Does Islamic Banking Contribute to Sharia Law: Critical Issues on Libyan Banking and Financial Markets
11 Pages Posted: 25 Apr 2014
Date Written: April 17, 2014
Abstract
The purpose of this study is to develop a better understanding of how Islamic development policy making and makers have made meaning of the central issues of development and progress as expressed in the body of theory and practice that makes up the development field. Interestingly, this study takes the reader through the principles of Islamic finance and compares. Its ideals to those of the western venture capitalists were already criticising the Euro-centric nature of the development discourse in the 1950s and 60s. They proposed an Islamisation of knowledge, particularly in the field of economics, as a way of overcoming a perceived Western domination.
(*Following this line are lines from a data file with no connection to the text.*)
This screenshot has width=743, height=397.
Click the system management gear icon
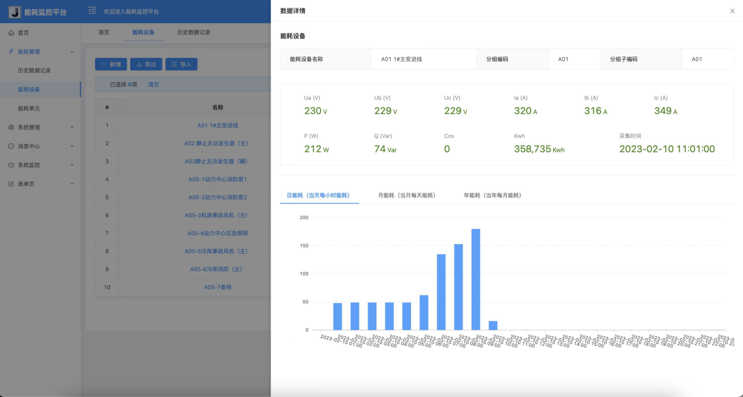pyautogui.click(x=11, y=127)
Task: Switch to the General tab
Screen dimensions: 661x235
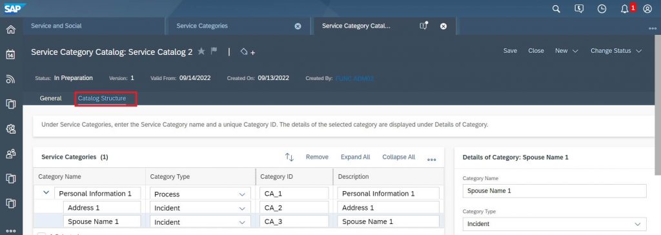Action: click(x=50, y=98)
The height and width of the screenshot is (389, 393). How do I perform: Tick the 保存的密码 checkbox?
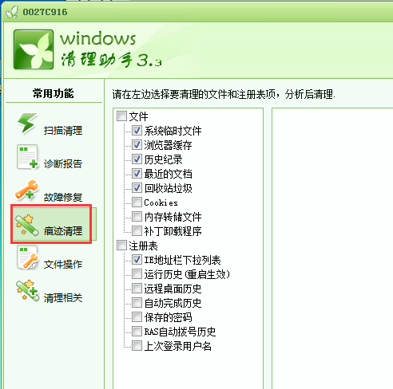(137, 316)
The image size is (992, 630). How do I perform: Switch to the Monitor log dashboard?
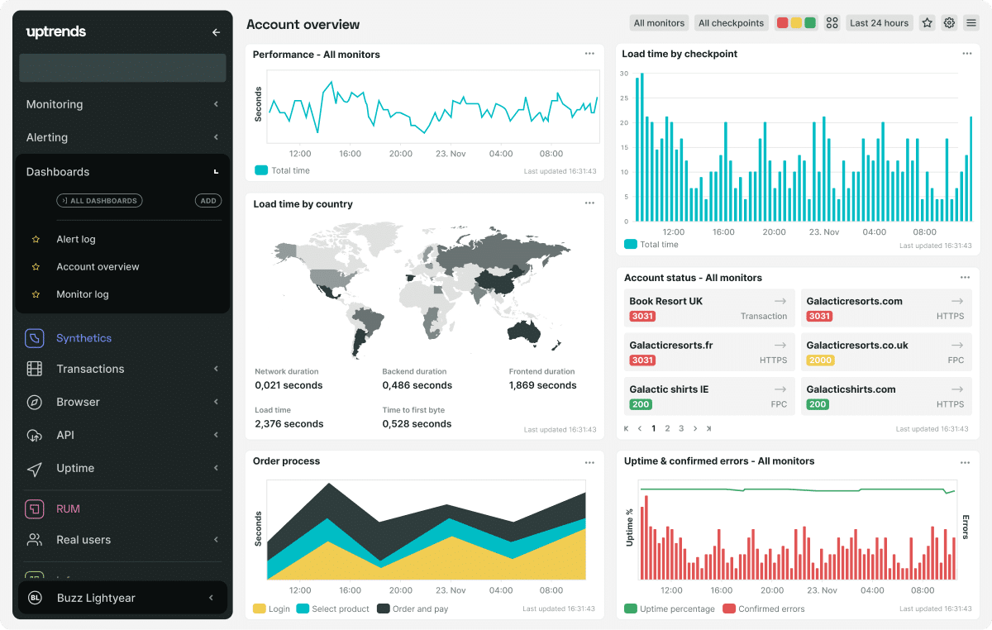coord(83,294)
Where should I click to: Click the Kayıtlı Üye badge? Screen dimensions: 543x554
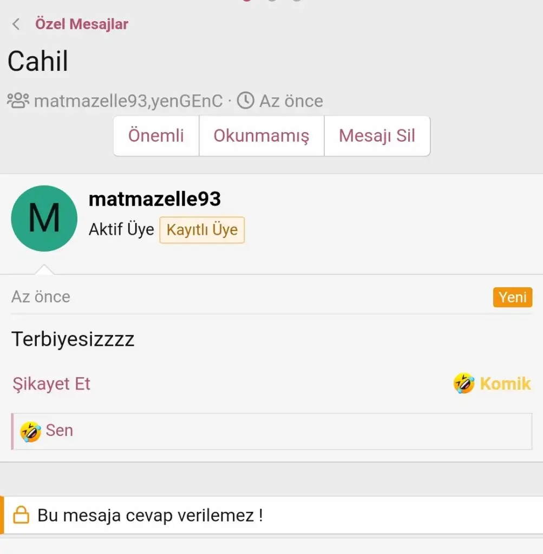click(x=202, y=230)
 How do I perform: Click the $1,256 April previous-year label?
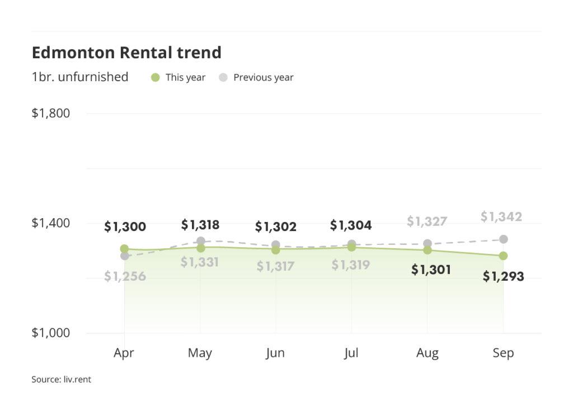(x=125, y=276)
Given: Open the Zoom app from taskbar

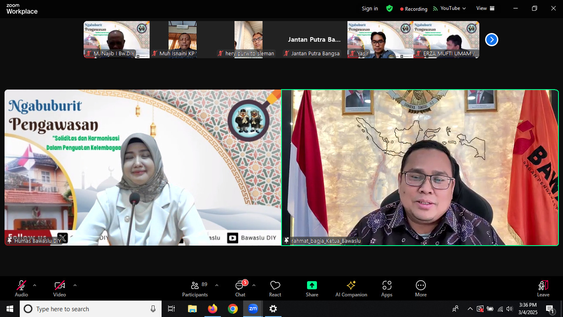Looking at the screenshot, I should coord(253,308).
Islamic banking is an experiment in finding innovative ways to regulate a financial system under Islamic Sharia (or Islamic law). The Libyan Islamic bank has only very recently been established, in 2012, as a major step in the development of the country’s Islamic finance reform. Its presence will facilitate a better operation of a valuable resource through the development of sound capital investment. Libya is a particularly interesting centre for Islamic finance, as Islam is the state religion, and about 97 per cent of all Libyans are Sunni Muslim. Due to the former regime’s chronic inability to diversify the economy away from the oil and gas sectors, Libyan fiscal policy continues to be dominated by oil revenues generated to support the huge burden of the bloated civil service and the extensive subsidy system. This study’s results will be useful in reaching regulators, policy-makers, researchers and practitioners to develop Islamic finance in order to increase economic growth in developing countries and/or emerging economies in general, and within Libya in particular.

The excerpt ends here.